▸ **Task prompt**: Could you print, word for word, the lines of the data below from the one containing "This screenshot has height=638, width=906." through the end of the data, with both ends included and the pictures left out?

··· Supplied material

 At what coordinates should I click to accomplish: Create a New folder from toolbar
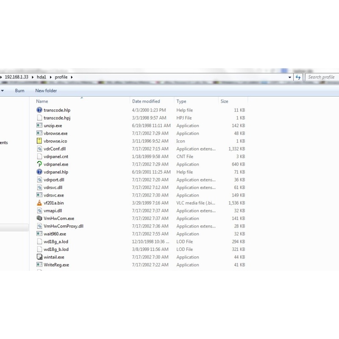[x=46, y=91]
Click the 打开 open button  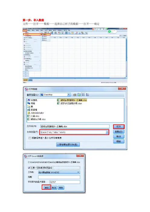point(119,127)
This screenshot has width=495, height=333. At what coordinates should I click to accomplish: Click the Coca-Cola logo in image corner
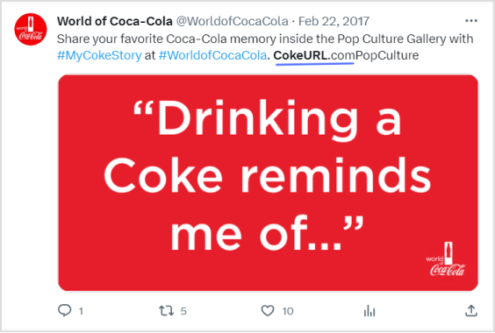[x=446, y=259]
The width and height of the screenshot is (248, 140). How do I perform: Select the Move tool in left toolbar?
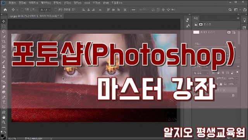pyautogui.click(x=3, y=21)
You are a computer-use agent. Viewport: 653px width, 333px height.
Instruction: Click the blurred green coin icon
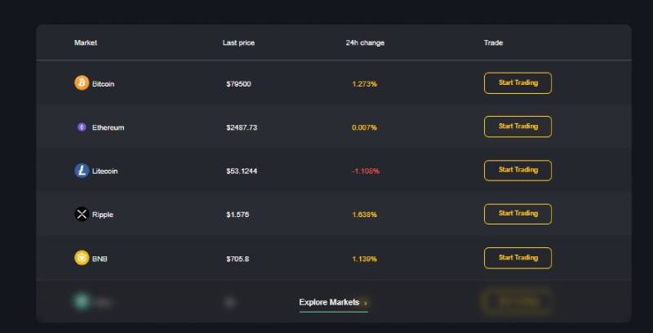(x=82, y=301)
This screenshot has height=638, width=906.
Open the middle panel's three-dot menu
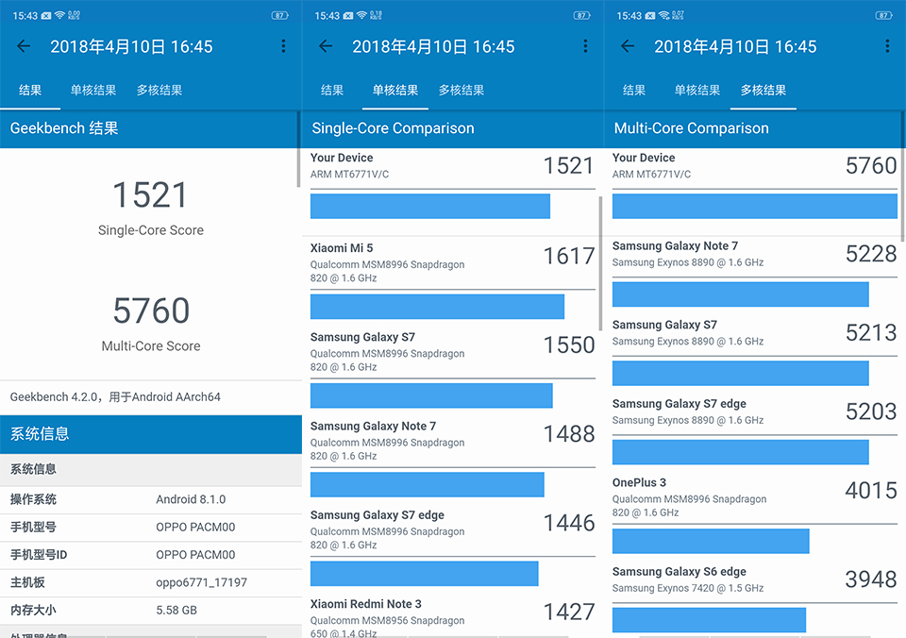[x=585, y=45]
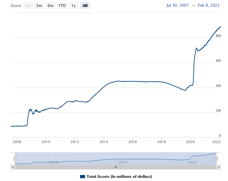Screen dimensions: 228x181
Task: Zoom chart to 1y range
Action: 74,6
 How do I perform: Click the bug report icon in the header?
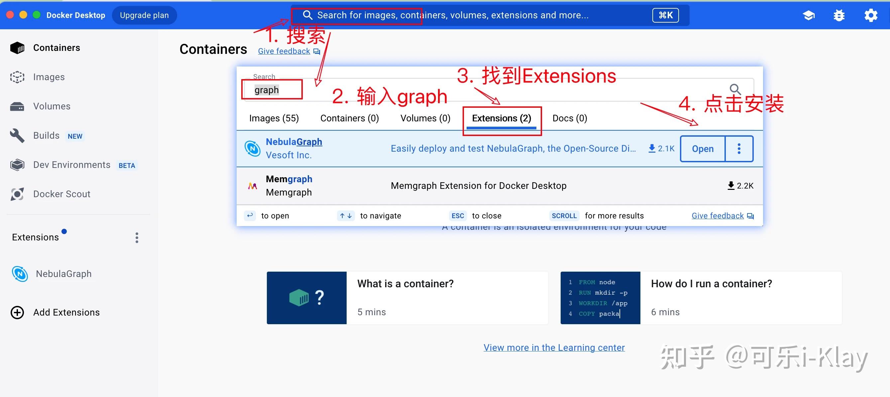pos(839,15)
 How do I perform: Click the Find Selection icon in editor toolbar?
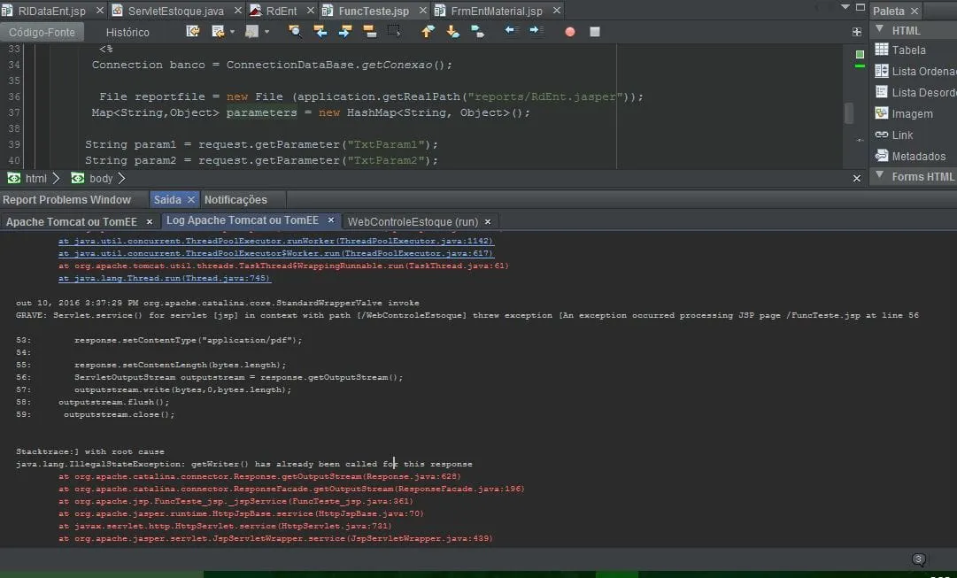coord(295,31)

······

▸ **Task answer**:
This screenshot has height=638, width=906.
Open the middle panel's three-dot menu
[x=585, y=45]
Screen dimensions: 228x181
Task: Zoom chart to 1y range
Action: 74,6
 How do I perform: Click the bug report icon in the header?
pos(839,15)
 How do I perform: Click the Find Selection icon in editor toolbar?
coord(295,31)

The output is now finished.